*** Opening of Supplied material ***

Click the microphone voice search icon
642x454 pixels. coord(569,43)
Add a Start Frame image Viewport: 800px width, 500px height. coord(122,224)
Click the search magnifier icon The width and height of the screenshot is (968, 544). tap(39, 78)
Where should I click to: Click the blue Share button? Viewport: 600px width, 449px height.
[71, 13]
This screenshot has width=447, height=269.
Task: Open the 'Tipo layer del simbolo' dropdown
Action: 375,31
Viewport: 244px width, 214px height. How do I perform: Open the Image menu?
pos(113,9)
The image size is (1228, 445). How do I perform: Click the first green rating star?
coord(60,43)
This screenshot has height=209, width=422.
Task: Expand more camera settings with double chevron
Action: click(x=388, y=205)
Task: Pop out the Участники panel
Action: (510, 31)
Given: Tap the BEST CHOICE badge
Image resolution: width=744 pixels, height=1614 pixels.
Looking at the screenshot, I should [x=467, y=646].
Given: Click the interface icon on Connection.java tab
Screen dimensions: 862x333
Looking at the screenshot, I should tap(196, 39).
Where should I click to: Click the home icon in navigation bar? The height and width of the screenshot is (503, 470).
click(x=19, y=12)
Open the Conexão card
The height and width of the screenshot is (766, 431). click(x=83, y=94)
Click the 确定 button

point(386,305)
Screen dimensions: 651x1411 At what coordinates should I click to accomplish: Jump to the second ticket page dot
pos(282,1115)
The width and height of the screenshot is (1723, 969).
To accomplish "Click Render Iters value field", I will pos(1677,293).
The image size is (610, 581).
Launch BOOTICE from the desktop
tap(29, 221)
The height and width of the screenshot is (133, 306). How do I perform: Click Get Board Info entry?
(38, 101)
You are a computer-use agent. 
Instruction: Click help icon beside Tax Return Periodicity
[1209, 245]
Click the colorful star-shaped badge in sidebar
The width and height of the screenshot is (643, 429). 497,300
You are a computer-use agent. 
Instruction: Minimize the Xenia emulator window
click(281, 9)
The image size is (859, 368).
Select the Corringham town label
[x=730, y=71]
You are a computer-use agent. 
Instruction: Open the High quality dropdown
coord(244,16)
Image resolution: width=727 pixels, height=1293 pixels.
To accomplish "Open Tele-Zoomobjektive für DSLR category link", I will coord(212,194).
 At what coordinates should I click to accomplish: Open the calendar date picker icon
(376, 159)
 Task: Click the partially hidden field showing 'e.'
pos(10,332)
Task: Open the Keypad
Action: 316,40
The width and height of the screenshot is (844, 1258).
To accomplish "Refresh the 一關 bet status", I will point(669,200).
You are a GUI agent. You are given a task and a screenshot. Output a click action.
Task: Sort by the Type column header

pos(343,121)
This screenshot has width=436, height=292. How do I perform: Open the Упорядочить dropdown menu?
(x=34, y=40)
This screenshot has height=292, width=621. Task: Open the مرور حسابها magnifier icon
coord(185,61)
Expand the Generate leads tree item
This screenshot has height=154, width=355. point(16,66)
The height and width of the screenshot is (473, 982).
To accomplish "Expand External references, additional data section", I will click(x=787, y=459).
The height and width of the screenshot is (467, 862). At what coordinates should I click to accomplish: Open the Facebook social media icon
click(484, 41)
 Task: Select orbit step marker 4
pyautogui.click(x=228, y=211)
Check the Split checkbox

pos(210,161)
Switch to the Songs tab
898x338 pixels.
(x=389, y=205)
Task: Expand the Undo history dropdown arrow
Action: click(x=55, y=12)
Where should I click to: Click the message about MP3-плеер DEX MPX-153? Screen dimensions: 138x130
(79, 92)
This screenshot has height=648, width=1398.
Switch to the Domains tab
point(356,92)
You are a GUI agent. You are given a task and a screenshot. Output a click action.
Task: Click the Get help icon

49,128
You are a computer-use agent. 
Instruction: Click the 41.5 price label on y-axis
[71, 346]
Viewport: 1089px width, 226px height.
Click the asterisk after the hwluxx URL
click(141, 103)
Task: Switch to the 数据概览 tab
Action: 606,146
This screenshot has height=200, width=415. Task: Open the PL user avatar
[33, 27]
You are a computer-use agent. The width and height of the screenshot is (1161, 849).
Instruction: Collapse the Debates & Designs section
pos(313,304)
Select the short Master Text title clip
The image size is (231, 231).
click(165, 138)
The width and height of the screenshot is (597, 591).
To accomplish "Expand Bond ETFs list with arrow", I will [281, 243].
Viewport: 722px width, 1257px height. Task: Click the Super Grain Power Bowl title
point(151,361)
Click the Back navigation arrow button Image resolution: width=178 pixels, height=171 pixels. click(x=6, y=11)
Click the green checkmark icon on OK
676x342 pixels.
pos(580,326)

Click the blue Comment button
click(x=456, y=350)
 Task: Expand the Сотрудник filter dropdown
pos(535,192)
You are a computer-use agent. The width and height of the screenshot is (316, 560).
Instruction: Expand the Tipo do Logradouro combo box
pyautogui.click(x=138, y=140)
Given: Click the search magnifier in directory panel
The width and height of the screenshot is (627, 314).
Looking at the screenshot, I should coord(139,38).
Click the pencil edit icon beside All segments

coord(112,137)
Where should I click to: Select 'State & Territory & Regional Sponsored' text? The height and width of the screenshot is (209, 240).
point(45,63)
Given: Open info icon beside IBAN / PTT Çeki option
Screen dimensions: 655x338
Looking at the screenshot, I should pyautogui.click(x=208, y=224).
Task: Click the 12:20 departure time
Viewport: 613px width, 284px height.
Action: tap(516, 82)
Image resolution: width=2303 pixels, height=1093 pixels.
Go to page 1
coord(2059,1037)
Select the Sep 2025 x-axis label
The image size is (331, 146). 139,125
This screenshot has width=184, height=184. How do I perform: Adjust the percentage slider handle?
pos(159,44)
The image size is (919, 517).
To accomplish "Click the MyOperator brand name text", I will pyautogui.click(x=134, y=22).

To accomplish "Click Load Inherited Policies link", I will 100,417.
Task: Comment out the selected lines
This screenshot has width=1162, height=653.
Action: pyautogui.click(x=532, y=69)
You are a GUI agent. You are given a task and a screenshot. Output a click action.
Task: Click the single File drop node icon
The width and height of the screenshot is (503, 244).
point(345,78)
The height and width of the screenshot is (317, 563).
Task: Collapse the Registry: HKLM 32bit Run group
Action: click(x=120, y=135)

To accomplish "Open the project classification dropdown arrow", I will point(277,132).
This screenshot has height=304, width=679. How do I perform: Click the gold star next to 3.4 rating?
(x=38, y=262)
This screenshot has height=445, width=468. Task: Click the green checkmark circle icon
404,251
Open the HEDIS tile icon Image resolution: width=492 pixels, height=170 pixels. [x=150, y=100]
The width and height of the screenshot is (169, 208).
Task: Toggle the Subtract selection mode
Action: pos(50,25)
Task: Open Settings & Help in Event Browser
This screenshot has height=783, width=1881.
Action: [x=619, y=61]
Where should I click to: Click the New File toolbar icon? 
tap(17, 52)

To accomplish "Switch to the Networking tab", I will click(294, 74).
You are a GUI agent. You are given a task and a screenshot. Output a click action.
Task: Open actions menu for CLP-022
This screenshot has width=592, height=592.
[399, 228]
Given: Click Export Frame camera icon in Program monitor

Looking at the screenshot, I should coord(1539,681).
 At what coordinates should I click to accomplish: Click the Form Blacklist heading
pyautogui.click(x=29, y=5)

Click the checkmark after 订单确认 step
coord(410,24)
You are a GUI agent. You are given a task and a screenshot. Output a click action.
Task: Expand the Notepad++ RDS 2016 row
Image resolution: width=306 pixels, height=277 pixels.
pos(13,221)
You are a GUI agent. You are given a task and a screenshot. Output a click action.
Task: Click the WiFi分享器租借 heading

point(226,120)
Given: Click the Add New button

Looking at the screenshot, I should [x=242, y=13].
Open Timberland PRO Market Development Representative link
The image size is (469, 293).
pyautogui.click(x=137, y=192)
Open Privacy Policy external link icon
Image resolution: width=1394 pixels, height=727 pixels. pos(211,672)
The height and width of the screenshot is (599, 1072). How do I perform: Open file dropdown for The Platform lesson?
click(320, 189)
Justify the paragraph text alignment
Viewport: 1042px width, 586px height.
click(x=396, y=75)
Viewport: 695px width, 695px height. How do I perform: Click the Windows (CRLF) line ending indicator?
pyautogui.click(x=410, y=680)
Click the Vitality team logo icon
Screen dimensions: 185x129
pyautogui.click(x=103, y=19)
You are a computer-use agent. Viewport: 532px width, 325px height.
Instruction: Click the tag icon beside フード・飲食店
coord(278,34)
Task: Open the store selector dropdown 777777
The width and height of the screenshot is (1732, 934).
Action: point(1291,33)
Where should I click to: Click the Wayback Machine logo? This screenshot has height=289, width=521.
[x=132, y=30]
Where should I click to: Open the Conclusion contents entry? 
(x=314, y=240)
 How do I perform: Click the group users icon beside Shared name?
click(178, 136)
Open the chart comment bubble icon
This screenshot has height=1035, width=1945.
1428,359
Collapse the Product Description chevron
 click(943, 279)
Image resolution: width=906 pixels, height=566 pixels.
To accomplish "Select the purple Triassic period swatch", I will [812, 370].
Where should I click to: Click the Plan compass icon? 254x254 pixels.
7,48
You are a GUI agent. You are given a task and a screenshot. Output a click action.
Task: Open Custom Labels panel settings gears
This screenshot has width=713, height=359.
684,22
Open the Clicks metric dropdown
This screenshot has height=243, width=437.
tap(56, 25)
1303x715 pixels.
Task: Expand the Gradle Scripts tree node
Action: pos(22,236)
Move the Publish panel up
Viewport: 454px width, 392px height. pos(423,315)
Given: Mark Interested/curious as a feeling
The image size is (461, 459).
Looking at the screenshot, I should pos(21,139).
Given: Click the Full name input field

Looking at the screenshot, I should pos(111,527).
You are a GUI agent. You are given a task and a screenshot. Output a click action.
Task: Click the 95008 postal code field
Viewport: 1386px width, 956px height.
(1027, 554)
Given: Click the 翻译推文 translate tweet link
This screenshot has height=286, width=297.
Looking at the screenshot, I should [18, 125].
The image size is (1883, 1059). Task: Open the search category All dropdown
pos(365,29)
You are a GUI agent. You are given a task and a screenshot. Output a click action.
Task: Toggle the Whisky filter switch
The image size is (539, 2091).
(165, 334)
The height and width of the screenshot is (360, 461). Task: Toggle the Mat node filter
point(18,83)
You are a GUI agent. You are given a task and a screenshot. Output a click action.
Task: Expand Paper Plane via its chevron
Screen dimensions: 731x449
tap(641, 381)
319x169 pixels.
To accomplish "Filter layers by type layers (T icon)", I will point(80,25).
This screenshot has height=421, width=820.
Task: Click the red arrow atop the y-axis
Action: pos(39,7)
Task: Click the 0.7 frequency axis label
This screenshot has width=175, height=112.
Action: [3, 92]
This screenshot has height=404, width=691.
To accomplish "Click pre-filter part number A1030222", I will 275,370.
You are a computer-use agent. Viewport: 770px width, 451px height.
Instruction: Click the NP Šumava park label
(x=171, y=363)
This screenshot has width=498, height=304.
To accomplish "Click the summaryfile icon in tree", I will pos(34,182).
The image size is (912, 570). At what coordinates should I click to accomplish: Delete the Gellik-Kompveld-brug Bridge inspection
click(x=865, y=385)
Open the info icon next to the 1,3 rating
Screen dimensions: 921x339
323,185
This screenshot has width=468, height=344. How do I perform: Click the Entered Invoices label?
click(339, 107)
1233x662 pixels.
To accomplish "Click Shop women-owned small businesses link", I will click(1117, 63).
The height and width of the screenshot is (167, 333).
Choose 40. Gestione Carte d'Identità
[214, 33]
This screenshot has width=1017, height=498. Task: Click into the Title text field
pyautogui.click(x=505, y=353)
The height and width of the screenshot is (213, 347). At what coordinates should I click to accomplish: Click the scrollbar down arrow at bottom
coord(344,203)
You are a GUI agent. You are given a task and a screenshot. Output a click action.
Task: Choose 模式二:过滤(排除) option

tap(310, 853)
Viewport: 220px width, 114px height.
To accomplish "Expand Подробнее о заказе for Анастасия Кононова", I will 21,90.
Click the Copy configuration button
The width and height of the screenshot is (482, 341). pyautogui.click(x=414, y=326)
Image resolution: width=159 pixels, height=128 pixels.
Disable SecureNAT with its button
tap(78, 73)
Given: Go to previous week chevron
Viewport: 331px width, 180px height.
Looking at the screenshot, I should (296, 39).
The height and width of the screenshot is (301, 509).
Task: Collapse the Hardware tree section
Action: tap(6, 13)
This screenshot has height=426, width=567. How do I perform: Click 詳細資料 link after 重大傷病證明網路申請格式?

*** Close of Supplied material ***

**Your assignment:** Retype only this portion of the data above: the line containing "Viewport: 1386px width, 956px height.", the line containing "319x169 pixels.", and all lines between them, exactly.

**Answer box:**
Viewport: 1386px width, 956px height.
(1027, 554)
Given: Click the 翻译推文 translate tweet link
This screenshot has height=286, width=297.
Looking at the screenshot, I should [18, 125].
The image size is (1883, 1059). Task: Open the search category All dropdown
pos(365,29)
You are a GUI agent. You are given a task and a screenshot. Output a click action.
Task: Toggle the Whisky filter switch
The image size is (539, 2091).
(165, 334)
The height and width of the screenshot is (360, 461). Task: Toggle the Mat node filter
point(18,83)
You are a GUI agent. You are given a task and a screenshot. Output a click action.
Task: Expand Paper Plane via its chevron
Screen dimensions: 731x449
tap(641, 381)
319x169 pixels.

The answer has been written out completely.